_Exercise description_
Quote the records exactly, starting with the line that contains "Task: Open the help question mark icon" and going on through the line that contains "coord(1224,329)", both lines included.

— Begin Task data —

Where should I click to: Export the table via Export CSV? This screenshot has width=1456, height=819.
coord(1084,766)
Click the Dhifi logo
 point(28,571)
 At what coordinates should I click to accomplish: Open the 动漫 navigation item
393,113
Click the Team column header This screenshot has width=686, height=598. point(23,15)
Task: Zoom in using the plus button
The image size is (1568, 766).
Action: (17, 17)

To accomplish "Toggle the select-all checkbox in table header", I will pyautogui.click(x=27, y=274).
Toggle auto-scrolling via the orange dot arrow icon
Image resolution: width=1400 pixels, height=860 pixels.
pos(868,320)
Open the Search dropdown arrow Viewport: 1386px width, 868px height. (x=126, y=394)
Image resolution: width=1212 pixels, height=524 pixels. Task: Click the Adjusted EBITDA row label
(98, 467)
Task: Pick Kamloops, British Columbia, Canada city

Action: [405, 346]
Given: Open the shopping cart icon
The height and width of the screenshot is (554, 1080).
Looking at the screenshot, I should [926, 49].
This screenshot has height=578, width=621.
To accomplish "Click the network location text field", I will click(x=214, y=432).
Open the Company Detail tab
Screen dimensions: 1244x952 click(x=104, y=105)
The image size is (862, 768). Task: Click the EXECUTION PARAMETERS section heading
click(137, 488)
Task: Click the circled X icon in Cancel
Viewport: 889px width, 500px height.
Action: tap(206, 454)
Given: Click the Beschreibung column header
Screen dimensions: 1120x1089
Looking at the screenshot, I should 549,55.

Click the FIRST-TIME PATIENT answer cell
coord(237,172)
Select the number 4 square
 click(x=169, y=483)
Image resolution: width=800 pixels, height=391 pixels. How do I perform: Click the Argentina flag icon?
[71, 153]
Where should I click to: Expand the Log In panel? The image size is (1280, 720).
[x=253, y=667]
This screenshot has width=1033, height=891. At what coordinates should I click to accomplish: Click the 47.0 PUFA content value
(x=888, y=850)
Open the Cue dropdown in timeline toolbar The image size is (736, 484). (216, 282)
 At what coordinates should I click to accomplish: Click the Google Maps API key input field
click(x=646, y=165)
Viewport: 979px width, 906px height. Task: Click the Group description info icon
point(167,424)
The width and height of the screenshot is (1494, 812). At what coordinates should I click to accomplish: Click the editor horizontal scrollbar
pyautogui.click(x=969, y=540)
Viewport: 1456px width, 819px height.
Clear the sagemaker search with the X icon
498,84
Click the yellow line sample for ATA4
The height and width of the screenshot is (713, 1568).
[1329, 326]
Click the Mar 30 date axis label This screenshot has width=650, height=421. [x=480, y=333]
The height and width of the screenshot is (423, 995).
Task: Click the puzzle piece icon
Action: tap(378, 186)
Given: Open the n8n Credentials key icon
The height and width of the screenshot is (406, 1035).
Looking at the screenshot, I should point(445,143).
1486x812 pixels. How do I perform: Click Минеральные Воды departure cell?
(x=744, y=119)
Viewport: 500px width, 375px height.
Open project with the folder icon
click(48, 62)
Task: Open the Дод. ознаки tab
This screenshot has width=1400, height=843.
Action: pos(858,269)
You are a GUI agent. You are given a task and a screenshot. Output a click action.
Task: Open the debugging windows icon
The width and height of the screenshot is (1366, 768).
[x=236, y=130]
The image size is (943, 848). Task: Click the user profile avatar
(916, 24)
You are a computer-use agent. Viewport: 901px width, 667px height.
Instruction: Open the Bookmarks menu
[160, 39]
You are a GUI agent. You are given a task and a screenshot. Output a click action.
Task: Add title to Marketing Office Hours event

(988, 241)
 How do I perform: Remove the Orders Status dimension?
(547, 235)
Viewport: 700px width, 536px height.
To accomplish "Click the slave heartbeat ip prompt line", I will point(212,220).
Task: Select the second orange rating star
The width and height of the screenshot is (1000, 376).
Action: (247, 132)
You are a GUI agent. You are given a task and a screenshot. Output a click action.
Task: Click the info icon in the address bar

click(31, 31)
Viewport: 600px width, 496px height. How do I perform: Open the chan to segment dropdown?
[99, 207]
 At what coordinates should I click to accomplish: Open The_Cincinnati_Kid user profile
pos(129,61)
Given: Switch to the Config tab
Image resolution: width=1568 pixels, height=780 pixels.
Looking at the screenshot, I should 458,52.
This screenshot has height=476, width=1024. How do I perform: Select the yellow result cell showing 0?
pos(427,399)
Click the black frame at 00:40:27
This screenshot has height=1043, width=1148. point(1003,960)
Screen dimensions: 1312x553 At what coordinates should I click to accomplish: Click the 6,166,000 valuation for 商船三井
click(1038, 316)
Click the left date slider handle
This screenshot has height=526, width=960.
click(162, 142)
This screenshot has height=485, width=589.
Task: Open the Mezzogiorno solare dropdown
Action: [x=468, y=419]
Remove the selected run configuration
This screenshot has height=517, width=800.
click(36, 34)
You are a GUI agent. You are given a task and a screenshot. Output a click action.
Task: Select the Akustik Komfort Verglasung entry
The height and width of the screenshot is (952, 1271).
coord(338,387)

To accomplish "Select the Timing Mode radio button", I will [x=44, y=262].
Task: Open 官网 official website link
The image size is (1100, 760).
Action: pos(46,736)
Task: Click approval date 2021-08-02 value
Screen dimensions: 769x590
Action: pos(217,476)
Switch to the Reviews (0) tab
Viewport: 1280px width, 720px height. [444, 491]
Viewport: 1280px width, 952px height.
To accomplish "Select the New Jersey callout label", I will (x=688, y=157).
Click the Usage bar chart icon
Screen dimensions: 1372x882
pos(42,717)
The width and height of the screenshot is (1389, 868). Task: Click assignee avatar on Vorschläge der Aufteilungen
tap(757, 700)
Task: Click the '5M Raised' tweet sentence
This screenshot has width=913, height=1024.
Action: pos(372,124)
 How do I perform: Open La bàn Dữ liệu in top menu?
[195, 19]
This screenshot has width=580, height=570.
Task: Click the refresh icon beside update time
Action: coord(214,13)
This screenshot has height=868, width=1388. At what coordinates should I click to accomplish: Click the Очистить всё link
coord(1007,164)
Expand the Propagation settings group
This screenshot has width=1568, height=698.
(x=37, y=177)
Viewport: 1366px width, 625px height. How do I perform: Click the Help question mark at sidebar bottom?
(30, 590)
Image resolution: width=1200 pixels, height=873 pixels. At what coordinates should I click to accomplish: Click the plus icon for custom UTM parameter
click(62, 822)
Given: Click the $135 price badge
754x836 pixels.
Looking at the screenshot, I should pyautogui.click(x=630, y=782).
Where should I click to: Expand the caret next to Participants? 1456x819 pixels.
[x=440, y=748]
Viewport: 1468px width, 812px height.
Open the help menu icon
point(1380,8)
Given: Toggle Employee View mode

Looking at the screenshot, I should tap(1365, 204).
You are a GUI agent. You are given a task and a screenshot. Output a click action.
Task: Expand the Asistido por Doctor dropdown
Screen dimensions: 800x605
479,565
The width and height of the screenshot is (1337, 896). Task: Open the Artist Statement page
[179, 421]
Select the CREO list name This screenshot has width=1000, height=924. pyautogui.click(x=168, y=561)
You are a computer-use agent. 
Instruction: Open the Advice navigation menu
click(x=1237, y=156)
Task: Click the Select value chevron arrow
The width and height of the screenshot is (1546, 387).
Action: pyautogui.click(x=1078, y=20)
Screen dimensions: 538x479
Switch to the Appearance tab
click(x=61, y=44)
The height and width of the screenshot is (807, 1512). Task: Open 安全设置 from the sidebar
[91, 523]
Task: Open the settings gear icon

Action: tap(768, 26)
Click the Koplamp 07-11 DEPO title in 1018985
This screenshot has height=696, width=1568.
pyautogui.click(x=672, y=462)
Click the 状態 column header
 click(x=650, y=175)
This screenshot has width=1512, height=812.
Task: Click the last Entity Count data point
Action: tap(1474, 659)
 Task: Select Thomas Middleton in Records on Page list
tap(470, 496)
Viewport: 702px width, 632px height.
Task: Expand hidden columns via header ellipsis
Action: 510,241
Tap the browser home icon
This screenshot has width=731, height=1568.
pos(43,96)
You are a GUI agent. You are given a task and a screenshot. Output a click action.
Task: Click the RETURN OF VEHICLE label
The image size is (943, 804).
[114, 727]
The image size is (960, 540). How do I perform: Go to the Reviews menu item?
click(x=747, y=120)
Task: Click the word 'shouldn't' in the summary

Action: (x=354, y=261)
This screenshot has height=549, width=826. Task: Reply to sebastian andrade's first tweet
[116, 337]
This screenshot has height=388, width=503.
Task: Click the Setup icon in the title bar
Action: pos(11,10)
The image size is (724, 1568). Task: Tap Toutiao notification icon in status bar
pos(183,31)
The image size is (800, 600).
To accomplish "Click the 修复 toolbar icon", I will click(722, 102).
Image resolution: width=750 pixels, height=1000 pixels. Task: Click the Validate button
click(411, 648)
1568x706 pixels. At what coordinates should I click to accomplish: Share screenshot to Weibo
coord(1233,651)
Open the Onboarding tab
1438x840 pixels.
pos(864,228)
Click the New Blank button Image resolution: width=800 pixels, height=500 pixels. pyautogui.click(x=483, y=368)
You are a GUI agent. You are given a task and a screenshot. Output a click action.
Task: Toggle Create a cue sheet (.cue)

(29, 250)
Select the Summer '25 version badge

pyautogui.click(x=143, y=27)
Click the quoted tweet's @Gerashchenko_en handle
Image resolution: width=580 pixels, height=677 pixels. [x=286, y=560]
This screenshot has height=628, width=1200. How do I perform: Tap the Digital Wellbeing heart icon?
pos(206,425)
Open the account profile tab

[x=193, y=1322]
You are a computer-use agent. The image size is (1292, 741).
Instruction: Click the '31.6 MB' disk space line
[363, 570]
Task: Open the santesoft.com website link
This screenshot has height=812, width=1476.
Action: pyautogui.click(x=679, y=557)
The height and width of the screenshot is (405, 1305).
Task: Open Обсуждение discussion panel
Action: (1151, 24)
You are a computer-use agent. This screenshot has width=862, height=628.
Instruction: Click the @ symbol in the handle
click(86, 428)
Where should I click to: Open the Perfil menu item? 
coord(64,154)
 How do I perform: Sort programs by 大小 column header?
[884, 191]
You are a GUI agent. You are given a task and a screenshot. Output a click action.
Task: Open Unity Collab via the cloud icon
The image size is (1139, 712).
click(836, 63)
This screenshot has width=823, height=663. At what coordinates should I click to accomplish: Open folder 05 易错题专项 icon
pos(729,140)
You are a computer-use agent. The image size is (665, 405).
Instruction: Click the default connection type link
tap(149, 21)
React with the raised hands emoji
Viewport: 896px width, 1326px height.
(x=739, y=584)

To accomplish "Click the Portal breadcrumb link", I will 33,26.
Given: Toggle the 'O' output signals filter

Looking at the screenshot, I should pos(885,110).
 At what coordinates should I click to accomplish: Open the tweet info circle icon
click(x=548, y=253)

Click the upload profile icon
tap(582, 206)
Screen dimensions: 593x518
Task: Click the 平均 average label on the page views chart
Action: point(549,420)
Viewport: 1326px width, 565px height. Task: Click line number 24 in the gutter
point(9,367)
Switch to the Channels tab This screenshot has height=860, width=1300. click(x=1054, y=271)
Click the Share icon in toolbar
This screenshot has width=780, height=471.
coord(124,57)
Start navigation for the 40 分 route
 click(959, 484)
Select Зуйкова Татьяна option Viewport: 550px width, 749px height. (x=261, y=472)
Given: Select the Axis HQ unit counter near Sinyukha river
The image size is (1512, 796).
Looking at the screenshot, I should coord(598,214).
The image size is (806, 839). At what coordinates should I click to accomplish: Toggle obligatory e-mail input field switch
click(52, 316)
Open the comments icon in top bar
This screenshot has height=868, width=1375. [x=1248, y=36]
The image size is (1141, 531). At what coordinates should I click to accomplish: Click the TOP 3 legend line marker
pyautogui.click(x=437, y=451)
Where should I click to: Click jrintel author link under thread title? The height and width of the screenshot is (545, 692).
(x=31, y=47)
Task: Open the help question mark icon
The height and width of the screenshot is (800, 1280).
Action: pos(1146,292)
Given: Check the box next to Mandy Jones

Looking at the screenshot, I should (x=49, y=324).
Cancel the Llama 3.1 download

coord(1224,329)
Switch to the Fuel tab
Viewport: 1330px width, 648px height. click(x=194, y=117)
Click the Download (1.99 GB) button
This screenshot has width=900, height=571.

— End Task data —

_Answer below_
Task: Open the help question mark icon
The height and width of the screenshot is (800, 1280).
Action: pos(1146,292)
Given: Check the box next to Mandy Jones

Looking at the screenshot, I should (x=49, y=324).
Cancel the Llama 3.1 download

coord(1224,329)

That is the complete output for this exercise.